News and Opinion from Sisters, Oregon

Shopping center has new owner

The owner of The Huckleberry Bush coffee kiosk, Tiffany Adrian, won approval for a new site before the Sisters planning commission Thursday night. The new site will be at the north end of the Three Wind Shopping Center, with two lanes of access just off the north end of the parking lot.

Until recently, the coffee kiosk - under a variety of owners - has been located just north of the now-defunct Crossroads Shell gas station. The current owner, a local resident, bought the kiosk in March.

The relocation coincides with the sale of Three Wind Shopping Center to Dickerhoof Properties of Corvallis. Darren Dickerhoof addressed the commission in support of Huckleberry's request. He indicated that his company had been interested in purchasing the center for the last six years, and had completed the purchase of the property from long-time owner Helmut Junge over the past several weeks.

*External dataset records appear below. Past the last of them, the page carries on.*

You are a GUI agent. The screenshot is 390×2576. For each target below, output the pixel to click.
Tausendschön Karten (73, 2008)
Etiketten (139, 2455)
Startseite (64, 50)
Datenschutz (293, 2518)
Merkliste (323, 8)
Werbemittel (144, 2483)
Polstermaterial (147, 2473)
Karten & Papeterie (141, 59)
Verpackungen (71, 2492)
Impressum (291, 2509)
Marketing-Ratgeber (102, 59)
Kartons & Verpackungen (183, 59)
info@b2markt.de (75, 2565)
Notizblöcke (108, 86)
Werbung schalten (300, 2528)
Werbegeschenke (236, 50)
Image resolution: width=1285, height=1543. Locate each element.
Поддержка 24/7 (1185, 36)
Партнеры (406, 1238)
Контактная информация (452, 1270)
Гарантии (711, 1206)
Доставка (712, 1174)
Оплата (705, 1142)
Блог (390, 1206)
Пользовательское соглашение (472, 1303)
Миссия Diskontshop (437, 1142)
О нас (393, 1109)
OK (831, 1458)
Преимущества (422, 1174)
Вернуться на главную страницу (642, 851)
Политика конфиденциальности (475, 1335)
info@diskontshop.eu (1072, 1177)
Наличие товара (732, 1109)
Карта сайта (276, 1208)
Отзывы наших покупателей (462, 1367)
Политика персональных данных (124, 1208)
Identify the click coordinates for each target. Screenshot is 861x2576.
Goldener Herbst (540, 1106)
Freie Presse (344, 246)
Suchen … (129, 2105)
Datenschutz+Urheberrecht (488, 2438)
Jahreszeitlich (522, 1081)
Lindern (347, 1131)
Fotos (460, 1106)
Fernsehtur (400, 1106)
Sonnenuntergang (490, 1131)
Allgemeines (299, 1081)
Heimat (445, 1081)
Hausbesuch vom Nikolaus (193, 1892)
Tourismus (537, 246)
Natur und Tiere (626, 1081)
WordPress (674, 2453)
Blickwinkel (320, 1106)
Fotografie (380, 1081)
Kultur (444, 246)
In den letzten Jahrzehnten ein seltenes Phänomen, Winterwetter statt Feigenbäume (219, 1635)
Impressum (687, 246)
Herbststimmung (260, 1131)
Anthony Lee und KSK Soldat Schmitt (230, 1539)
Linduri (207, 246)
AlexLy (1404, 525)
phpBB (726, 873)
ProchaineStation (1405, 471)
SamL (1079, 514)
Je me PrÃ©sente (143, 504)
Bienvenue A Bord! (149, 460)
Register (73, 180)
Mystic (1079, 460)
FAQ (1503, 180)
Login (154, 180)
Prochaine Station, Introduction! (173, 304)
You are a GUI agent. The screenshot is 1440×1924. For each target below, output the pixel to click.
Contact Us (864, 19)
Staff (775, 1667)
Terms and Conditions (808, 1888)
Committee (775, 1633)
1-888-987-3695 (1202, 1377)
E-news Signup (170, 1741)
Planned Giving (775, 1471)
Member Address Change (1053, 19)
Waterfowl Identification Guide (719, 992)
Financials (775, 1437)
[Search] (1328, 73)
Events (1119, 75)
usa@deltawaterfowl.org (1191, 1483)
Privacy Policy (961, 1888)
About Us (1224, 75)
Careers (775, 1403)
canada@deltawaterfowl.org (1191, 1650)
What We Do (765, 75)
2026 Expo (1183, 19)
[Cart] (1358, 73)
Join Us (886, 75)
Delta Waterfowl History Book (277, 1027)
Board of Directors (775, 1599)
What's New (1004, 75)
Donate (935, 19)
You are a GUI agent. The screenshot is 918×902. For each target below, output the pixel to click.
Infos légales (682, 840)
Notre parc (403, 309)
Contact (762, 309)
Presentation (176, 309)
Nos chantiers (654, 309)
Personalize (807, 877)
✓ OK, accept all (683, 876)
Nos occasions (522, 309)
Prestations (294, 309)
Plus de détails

The Dickerhoof website announcement of the purchase indicates that a "new co-anchor will be added in the spring of 2015 along with new facades making the center appear new."

Darren Dickerhoof indicated that he was pleased with the look of Bi-Mart and Takoda's, but expected significant renovation of the building now housing the Dollar Store and Sisters Electronics.

Representing the owners of the one-acre Shell station lot between Three Wind Shopping Center and McKinney Butte Road, local developer Steve McGhehey indicated that the traditional and often-maligned west entrance to Three Wind center will be closed permanently.

At the meeting, Dickerhoof and McGhehey began negotiations on what is expected to be a new west entrance to the center off McKinney Butte Road. The city will require that the entrance lines up with the eastern exit from the Outlaw Station (Ray's) shopping center, North Arrowleaf Trail.

McGhehey indicated that the owners have not yet agreed on what they would like to develop on their one-acre site, but they are working with ODOT to make full allowances for the proposed roundabout at McKinney Butte and Highway 20.

Dickerhoof Properties, a 2012 Corvallis Chamber of Commerce Business of the Year, was described by an article in DJC, an Oregon construction newsletter, this way: "Darren Dickerhoof and his father, Gene, and his brother, Matt, have found a niche over the last decade buying past-their-prime shopping outlets and vacant big-box stores and then converting them into smaller, modern retail spaces."

Relocated from Carmel, California, the Dickerhoofs established their business in Corvallis 20 years ago, just after both sons graduated from Oregon State University with degrees in construction engineering management. The company now owns more than 19 small-to-midsize retail centers, 17 of them in Oregon.